[HACKERS] Performance optimization of btree binary search

Peter Geoghegan Wed, 04 Dec 2013 12:59:47 -0800

Having nothing better to do over the holiday weekend, I decided to
pursue a number of ideas for improving performance that I thought
about a long time ago. These include:


* Pre-fetching list node pointers. This looks to be moderately
promising, but I'm certainly not going to be the one to land it, given
present obligations. Stephen Frost may wish to pick it up, given his
previous interest in the matter.

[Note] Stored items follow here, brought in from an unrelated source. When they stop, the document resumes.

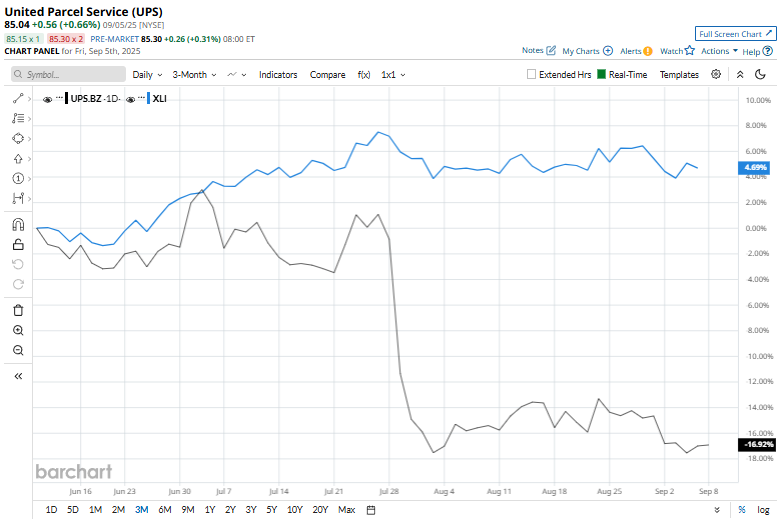Click the trash delete drawings icon
This screenshot has width=780, height=527.
point(18,311)
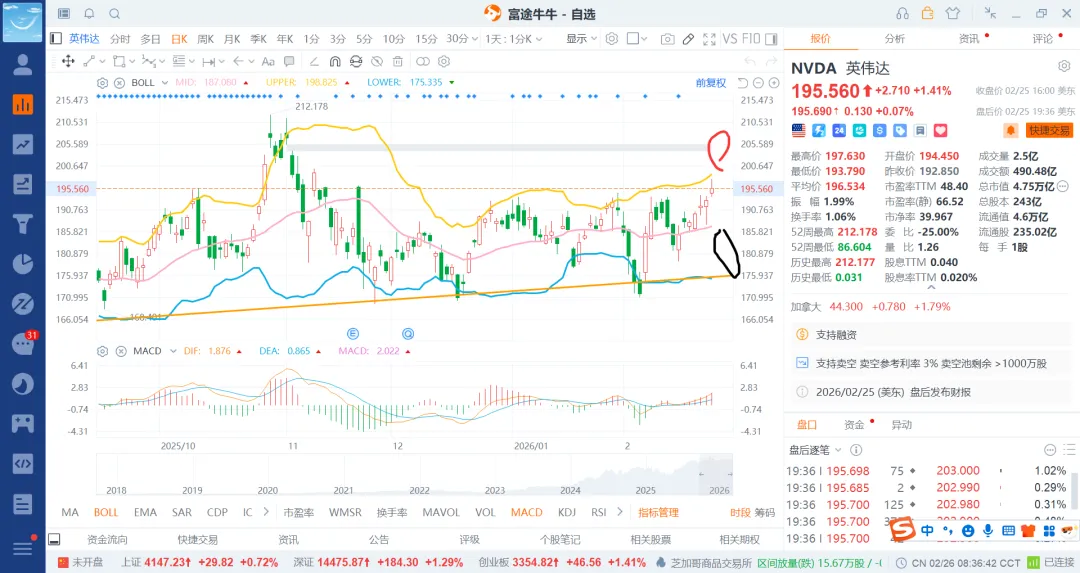Expand the 显示 display dropdown
The height and width of the screenshot is (573, 1080).
pyautogui.click(x=581, y=39)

This is slightly controversial,
because it uses a GCC intrinsic (__builtin_prefetch), but also because
the Linux kernel removed this optimization to their generic list
data-structure [1]. However, that list was what we'd call an embedded
list, so we should probably shouldn't be totally deterred. The amount
of effort that I put into this was, frankly, pretty low. A motivated
person, willing to do the appropriate analysis could probably bring it
further. For one thing, every single foreach() has a call to this
intrinsic, even where the list doesn't store pointers (which is not
undefined). At the very least that's going to bloat things up,
frequently for no conceivable gain, and yet with the patch applied
we're still able to see see quite tangible benefits, even if it isn't
exactly a stellar improvement. I have an idea that prefetching the
last element at the start of the loop could be much better than what I
did, because we know that those lists are mostly pretty small in
practice, and that's likely to help pipelining - prefetching too late
or even too early makes the optimization useless, because you may
still get a cache miss.

* Optimizing index scans - I noticed that binary searching accounted
for many cache misses during a pgbench select.sql benchmark,
instrumented with "perf record -e cache-misses". This warranted
further investigation.

I won't say anything further about the former optimization, except to
note that it's included for comparative purposes in the set of
benchmarks I've run (I haven't included a patch). The benchmark
results are here:

http://postgres-benchmarks.s3-website-us-east-1.amazonaws.com/results

I took two approaches to the latter. This was the more interesting
piece of work. Test sets include:

* Master baseline (green)

* List optimization (as mentioned above, not really relevant to the
main topic of this mail) (red)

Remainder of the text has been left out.